No entanto os entrevistados indicaram que existe agora um maior potencial de dissociação económica entre os EUA e a China em comparação com o inquérito de 2019, no entanto 36% afirmou que não existirão mudanças, 44% considera essa dissociação impossível e apenas 20% afirma que COVID-19 irá acelerar a separação.

Em 15 abril 2020, a Newsweek noticiava declarações de Jimmy Carter em que ele afirmava que Trump tinha medo da força do crescimento chinês e que os modelos de previsão indicavam que a economia chinesa ultrapassaria a americana em 2030 e que muitos falavam já no “século chinês”, ele disse que não tinha esse receio, mas adiantava que o crescimento chinês tinha sido facilitado por um investimento sensato e pela paz e afirmou “desde 1979 sabem quantas vezes a China tem estado em guerra com alguém? Nenhuma e nós temos estado em guerra” ele afirmou que os EUA apenas tiveram 16 anos de paz em 242 anos de história, tornando-o “na nação mais bélica na história do mundo” isto porque a América tem a tendência de forçar as outras nações a “adotar os nossos princípios americanos”.

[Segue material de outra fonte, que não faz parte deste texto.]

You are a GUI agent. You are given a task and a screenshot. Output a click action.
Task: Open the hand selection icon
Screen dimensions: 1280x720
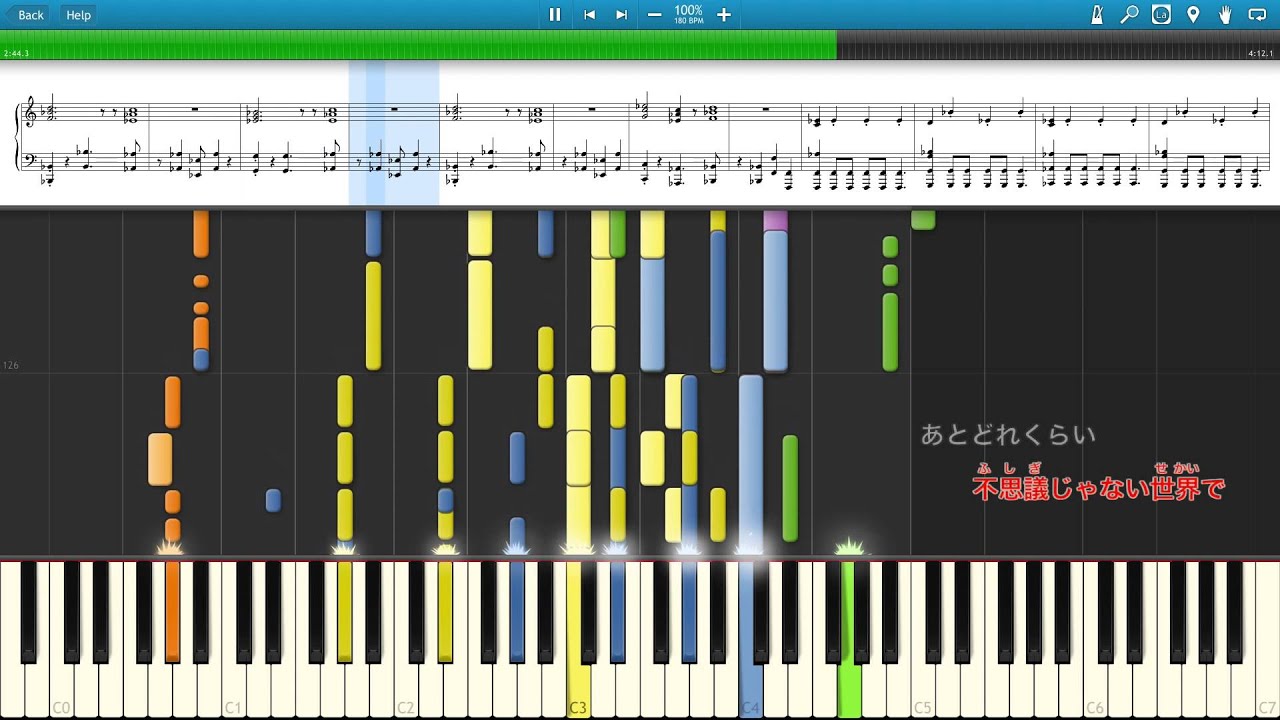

Ele questionava a audiência sobre quantas milhas de caminho-de-ferro de alta velocidade tinham sido construídas nos EUA enquanto a China construía 18 000 milhas, os EUA gastavam US$3 triliões em despesas militares e acrescentava “se tivéssemos investido US$3 triliões nas infraestruturas americanas possivelmente sobrariam US$2 triliões e teríamos caminhos-de-ferro de alta velocidade, as pontes não estavam a colapsar, as estradas estariam a ser bem preservadas. O nosso sistema educativo seria tão bom como o da Coreia do Sul ou Hong Kong”.

O presidente Trump tem de facto razões para recear o crescimento da China, mas deverá considerar se a melhor estratégia será a cooperação e ajustamento como fazem as empresas americanas na China, com ganhos para ambas as partes ou o conflito e a criação de um cenário de guerra fria com uma permanente tensão militar e económica com perdas para todos. Porque passada a pandemia, a China, que já está a criar estímulos à sua recuperação económica e é o primeiro país do mundo a iniciar esse processo, vai emergir como o grande mercado e a grande fonte de capital que poderá sustentar a recuperação da economia mundial e como tal de enorme importância para as empresas americanas e para a economia americana.

* Utilizamos neste artigo a nomenclatura americana para referir os valores em US dólares.